◆ Ausgangstext ◆
Unterm Kirschbaum
- Gmeiner
- Erschienen: Januar 2009
- 5
- Meßkirch: Gmeiner, 2009, Seiten: 230, Originalsprache
Wenn man Kirschen mit Birnen verwechselt
Horst Bosetzky hält Theodor Fontane für "den Vater des deutschen Kriminalromans". Das sind überraschende Meriten für einen Mann, der zwar einige Kriminalerzählungen, aber keinen einzigen Kriminalroman geschrieben hat. Sogar ein Buch hat Bosetzky zu seiner These verfasst ("Mord und Totschlag bei Fontane"), in dem er mit seinem Vorbild munter in einen Dialog tritt. An der Unsinnigkeit der These ändert dies freilich nichts; und ob Fontane nach "Unterm Kirschbaum" noch einmal mit Bosetzky reden würde wie haben da unsere begründeten Zweifel.

◆ Aufgabenziel ◆
Erkläre in ein bis drei Sätzen, warum es laut Ausgangstext überraschend ist, dass Horst Bosetzky Theodor Fontane für „den Vater des deutschen Kriminalromans“ hält. Die Daten unten sind eigenständiges Material und gehören nicht zum Ausgangstext.

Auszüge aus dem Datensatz
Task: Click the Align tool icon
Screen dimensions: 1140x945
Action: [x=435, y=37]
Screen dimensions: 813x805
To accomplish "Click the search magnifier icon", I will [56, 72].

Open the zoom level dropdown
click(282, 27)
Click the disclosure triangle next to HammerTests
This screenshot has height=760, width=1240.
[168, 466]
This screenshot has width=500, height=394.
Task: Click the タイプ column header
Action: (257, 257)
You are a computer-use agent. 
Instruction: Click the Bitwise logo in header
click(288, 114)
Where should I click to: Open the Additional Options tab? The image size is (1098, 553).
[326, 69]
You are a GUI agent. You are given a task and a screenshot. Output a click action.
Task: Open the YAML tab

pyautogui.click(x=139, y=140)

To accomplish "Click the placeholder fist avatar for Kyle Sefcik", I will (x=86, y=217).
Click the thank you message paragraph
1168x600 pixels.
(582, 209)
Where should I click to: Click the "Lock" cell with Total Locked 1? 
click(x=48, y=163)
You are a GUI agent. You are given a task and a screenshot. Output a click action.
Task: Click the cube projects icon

◆ Ausgabe ◆
Überraschend ist diese Würdigung, weil Fontane zwar einige Kriminalerzählungen, aber keinen einzigen Kriminalroman geschrieben hat.